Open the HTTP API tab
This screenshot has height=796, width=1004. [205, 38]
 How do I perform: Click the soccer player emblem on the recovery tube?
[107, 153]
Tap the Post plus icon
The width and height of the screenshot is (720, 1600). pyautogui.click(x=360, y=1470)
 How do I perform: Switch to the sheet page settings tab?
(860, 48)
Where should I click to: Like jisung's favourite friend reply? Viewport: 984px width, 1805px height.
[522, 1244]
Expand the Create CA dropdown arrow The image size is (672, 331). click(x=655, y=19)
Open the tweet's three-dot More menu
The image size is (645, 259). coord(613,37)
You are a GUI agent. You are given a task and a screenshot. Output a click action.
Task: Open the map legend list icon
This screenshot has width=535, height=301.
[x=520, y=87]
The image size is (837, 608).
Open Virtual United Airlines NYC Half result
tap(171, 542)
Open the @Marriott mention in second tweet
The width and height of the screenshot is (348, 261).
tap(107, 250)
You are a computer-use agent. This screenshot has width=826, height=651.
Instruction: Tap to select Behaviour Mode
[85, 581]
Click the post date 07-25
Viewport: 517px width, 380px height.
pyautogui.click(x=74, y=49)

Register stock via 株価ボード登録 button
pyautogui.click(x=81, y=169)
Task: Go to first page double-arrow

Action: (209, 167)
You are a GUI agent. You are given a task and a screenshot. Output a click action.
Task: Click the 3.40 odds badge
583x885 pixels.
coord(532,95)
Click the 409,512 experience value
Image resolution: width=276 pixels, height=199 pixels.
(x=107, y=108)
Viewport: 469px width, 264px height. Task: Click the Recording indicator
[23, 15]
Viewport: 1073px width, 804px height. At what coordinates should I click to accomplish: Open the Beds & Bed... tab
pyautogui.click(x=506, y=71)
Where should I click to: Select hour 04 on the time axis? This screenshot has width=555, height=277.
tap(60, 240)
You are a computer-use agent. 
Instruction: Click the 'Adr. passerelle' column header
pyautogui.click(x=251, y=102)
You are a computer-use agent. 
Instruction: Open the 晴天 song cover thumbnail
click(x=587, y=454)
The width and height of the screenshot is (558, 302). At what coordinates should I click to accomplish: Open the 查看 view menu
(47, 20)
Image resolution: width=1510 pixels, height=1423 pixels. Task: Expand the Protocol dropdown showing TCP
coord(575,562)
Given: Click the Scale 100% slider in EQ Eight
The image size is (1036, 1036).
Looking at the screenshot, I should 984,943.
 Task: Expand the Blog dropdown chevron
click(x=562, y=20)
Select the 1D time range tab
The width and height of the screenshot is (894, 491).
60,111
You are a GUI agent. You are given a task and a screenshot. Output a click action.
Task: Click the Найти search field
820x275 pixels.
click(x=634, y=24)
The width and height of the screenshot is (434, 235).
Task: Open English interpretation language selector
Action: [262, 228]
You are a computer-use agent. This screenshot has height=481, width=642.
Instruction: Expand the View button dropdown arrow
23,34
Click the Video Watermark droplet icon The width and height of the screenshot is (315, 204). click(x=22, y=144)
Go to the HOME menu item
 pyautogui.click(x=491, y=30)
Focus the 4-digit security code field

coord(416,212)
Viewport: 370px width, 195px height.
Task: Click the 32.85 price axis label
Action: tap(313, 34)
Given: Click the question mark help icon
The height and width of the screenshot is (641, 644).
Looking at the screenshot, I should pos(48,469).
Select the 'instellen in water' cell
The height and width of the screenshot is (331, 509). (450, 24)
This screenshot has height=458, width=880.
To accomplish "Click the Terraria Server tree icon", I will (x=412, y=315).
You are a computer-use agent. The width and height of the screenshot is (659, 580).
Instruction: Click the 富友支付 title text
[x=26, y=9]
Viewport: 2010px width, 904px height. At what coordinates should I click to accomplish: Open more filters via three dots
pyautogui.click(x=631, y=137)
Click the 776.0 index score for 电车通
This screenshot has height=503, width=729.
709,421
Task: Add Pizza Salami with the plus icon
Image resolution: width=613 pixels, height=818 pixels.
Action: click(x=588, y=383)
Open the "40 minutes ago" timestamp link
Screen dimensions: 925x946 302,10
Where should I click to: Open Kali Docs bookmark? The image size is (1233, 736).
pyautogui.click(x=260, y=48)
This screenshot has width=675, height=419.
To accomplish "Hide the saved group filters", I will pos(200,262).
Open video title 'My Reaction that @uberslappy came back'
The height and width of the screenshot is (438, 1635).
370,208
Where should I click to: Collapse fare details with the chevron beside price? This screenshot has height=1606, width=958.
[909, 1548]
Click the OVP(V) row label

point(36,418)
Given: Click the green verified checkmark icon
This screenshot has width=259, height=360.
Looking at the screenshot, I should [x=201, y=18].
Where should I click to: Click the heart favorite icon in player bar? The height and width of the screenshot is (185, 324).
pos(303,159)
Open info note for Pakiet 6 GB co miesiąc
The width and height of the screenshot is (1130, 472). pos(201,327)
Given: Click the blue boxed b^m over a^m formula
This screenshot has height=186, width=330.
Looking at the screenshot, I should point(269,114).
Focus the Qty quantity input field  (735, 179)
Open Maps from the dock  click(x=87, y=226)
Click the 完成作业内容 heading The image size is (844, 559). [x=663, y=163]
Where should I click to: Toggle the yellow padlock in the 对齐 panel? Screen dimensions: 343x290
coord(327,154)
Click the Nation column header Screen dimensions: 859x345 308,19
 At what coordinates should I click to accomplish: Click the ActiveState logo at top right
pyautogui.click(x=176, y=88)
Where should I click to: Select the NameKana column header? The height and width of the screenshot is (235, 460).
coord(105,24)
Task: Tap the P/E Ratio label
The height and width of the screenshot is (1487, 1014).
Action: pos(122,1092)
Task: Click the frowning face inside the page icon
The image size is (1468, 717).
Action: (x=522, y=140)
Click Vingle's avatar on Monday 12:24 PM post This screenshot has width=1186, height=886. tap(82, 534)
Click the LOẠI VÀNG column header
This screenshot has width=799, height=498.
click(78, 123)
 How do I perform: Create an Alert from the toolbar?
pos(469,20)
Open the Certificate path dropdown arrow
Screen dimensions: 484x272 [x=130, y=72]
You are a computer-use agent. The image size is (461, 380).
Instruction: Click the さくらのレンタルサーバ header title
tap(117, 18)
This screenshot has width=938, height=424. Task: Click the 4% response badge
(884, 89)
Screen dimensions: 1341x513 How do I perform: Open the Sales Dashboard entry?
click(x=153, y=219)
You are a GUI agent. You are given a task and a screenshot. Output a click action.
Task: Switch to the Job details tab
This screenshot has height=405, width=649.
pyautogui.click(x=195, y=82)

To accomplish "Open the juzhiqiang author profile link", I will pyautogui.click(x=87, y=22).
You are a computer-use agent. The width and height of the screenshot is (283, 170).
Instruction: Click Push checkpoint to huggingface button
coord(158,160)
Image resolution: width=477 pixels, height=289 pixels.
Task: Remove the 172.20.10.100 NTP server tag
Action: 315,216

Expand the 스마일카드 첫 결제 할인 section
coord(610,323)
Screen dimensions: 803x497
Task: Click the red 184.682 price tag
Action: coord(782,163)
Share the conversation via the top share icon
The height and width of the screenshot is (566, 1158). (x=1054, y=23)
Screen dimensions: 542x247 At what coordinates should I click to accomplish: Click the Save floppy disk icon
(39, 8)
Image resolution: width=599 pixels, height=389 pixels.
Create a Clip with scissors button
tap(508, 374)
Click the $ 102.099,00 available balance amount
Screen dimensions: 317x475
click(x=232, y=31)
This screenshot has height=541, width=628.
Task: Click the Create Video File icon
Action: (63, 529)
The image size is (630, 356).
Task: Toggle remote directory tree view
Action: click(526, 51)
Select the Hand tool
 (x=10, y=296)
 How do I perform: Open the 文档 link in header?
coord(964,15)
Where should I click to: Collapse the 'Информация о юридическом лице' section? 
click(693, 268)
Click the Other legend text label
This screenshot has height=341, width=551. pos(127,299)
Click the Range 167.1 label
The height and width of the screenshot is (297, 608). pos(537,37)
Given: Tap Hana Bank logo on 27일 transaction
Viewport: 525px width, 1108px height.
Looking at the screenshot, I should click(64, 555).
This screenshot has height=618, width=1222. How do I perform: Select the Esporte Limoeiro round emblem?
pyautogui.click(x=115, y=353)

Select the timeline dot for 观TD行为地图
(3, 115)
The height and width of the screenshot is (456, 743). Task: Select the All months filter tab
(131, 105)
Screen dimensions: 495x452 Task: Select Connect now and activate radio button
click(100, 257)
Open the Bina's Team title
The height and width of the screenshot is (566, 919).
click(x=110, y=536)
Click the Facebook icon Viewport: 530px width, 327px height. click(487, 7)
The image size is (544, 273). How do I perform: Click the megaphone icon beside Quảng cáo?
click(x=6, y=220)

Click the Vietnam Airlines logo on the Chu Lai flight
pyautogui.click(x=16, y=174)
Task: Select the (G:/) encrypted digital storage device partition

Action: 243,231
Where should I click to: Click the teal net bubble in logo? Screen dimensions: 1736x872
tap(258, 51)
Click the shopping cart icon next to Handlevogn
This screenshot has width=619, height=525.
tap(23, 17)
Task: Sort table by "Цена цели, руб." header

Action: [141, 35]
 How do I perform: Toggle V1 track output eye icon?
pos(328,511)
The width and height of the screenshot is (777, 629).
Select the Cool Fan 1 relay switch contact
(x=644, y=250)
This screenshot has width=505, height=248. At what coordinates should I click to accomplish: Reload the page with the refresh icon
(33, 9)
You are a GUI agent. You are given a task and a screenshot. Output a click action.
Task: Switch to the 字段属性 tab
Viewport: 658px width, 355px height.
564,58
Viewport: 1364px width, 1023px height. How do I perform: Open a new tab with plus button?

TASK DIRECTIONS: Your task is to restate, word for word, only those lines above that fall between the line holding "The width and height of the screenshot is (894, 491)." and the line holding "has height=481, width=642.", inclusive.

ANSWER FOR THIS EXERCISE:
The width and height of the screenshot is (894, 491).
60,111
You are a GUI agent. You are given a task and a screenshot. Output a click action.
Task: Click the Найти search field
820x275 pixels.
click(x=634, y=24)
The width and height of the screenshot is (434, 235).
Task: Open English interpretation language selector
Action: [262, 228]
You are a computer-use agent. This screenshot has height=481, width=642.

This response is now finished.